### [Compito 1]
Nell'estratto sul potere esecutivo, elenca gli istituti ai quali il potere esecutivo rende conto dell'uso delle sue facoltà discrezionali.
### [Compito 2]
Chi bombardò Fiume, stando all'estratto?

### [Estratto]

%%

(segue) Elogio ai gregari
(28 febbraio 1925)
[Inizio scritto]

      La prova sta nel fatto che dopo il discorso del 3 gennaio c'è stata una ondata di nuovi consensi per il Governo fascista. Sintomatica è, sotto questo riguardo, la disgregazione del così detto combattentismo che ha avuto il grave torto di confondersi con la opposizione dell'aula capitanata moralmente da Giovanni Giolitti che non voleva la guerra e non fece nulla, assolutamente nulla, per la Vittoria. Più sintomatico ancora è il sorgere delle Unioni regionali dei produttori e il loro atteggiamento di netta adesione al governo. In realtà i sette partiti dell'Aventino non ispirano fiducia. L'uomo della strada ragiona e dice: tutti insieme non sono capaci di portare a compimento la loro opera negativa: abbattere l'attuale Governo; ma anche se — per dannata ipotesi — vi riuscissero, essi non potrebbero governare tutti insieme data la disparità dei loro programmi e nessuno di quei partiti ha forze sufficienti per governare da solo. Le semplici misure di polizia — poiché le famose libertà statutarie sono intatte — hanno già ristabilito l'equilibrio morale che era stato profondamente turbato dalla inaudita provocazione antifascista, e che minacciava di sboccare automaticamente nella guerra civile; evento ben più antistatutario della temporanea pressione su taluni giornali, o della chiusura di poche decine di circoli malfamati.
      Il potere esecutivo ha diritto di agire in determinate gravi circostanze secondo una sua «discrezionalità». Quando l'on. Giolitti bombardò Fiume e compì praticamente la guerra civile, non consultò lo Statuto, né domandò permessi alla Camera. È chiaro che sull'uso delle sue facoltà discrezionali il potere esecutivo rende conto alla Corona, al Parlamento e al popolo. Ognuno di questi tre Istituti ha praticamente la possibilità di una sanzione, contro gli eccessi discrezionali del potere esecutivo.

%%

### [Voci del dataset]
%%

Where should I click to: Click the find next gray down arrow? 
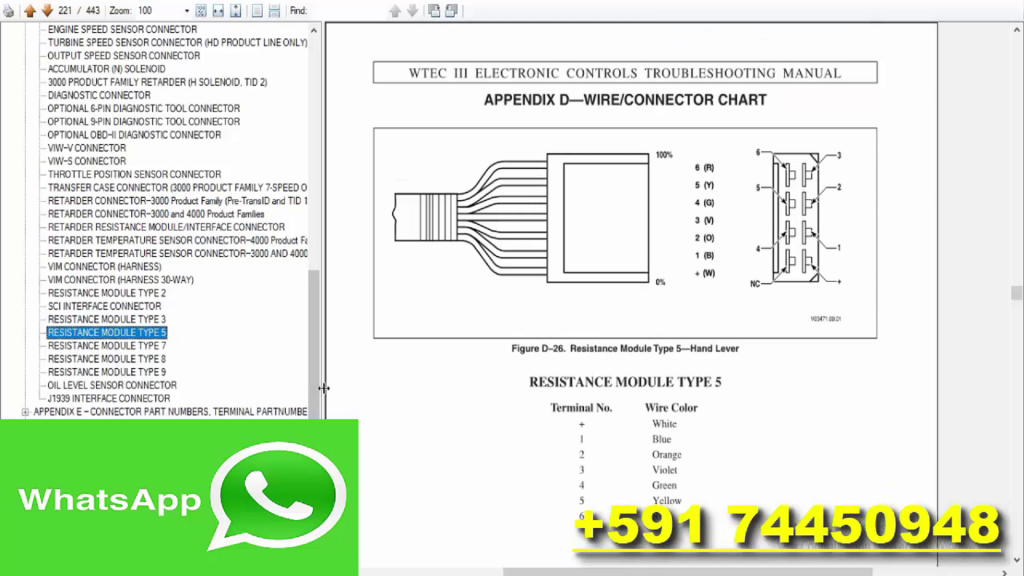pyautogui.click(x=411, y=11)
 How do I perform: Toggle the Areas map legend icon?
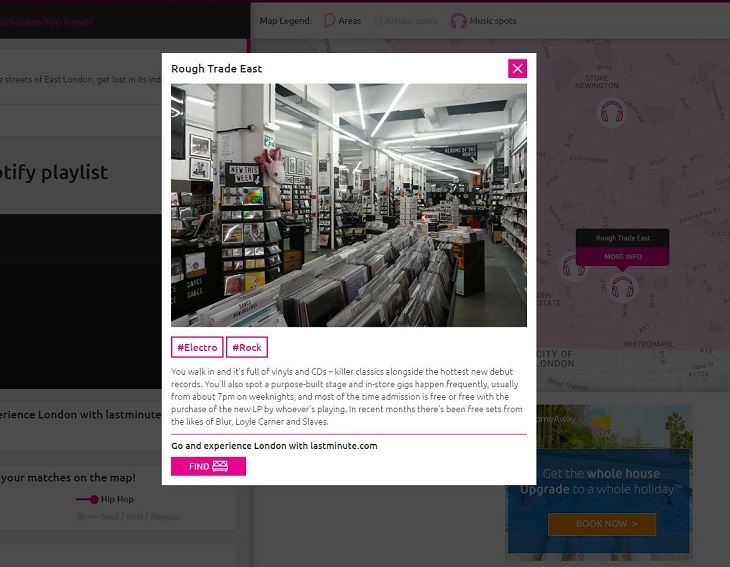point(330,21)
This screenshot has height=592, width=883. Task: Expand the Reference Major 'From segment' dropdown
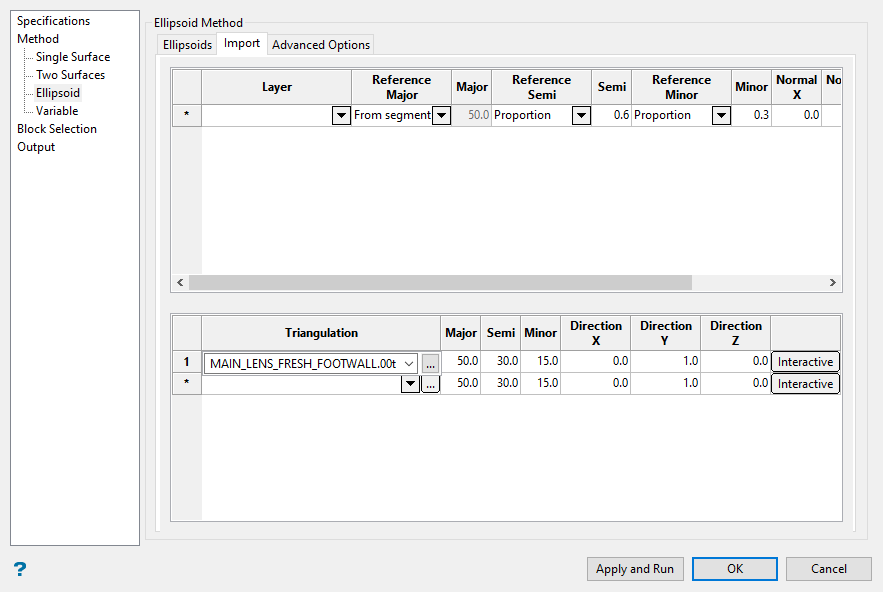click(x=441, y=116)
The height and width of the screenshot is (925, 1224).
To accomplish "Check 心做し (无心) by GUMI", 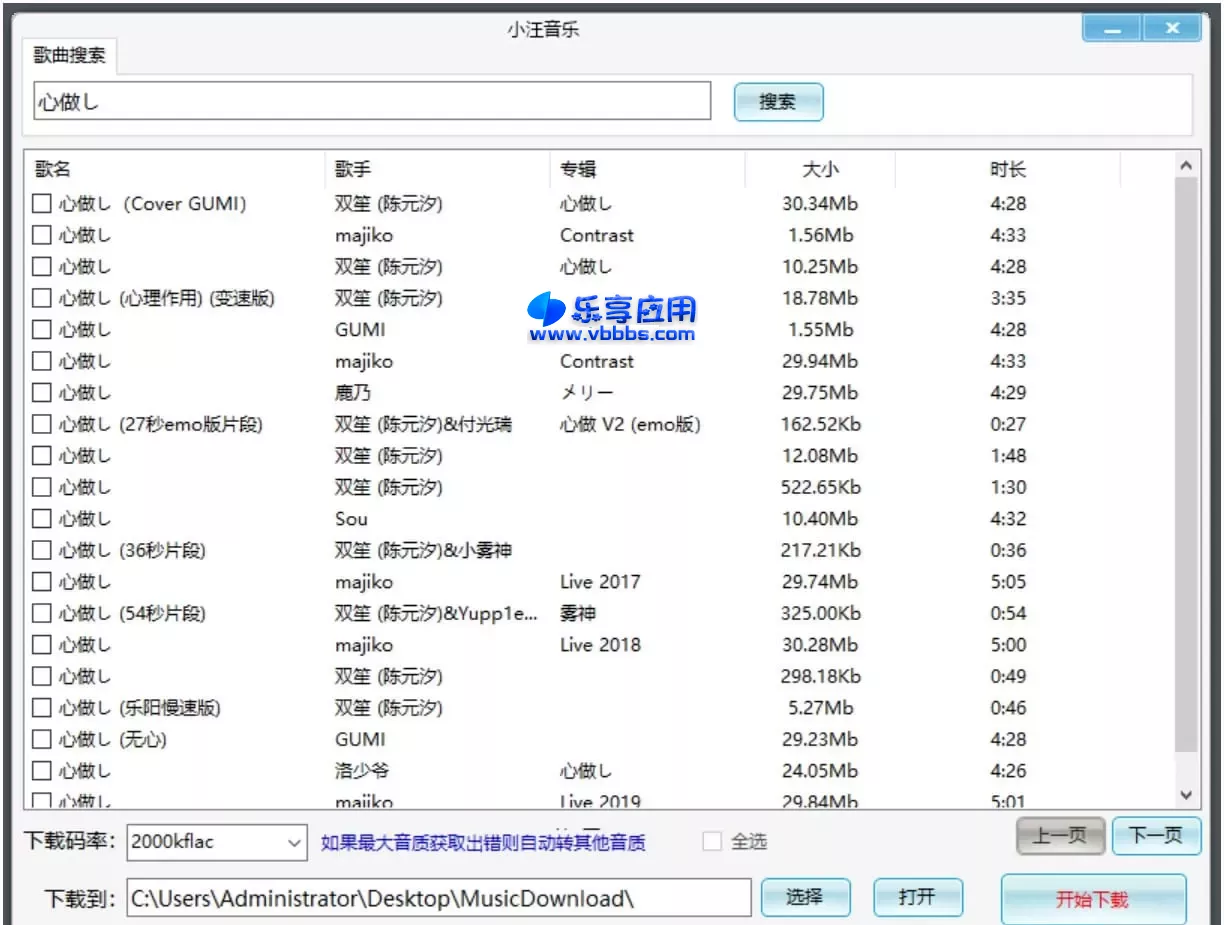I will [x=41, y=739].
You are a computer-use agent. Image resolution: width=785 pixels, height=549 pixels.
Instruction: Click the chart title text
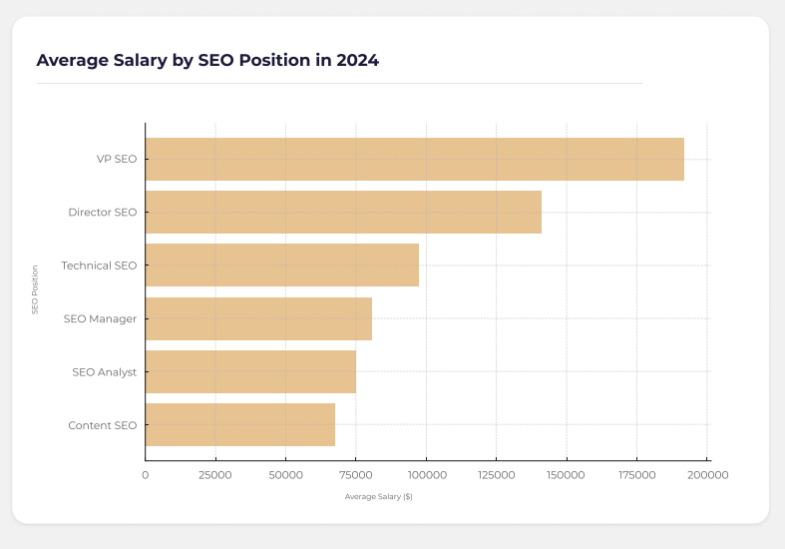pyautogui.click(x=207, y=60)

%%

### [Risposta scritta 1]
La Corona, il Parlamento, il popolo

### [Risposta scritta 2]
L'on. Giolitti.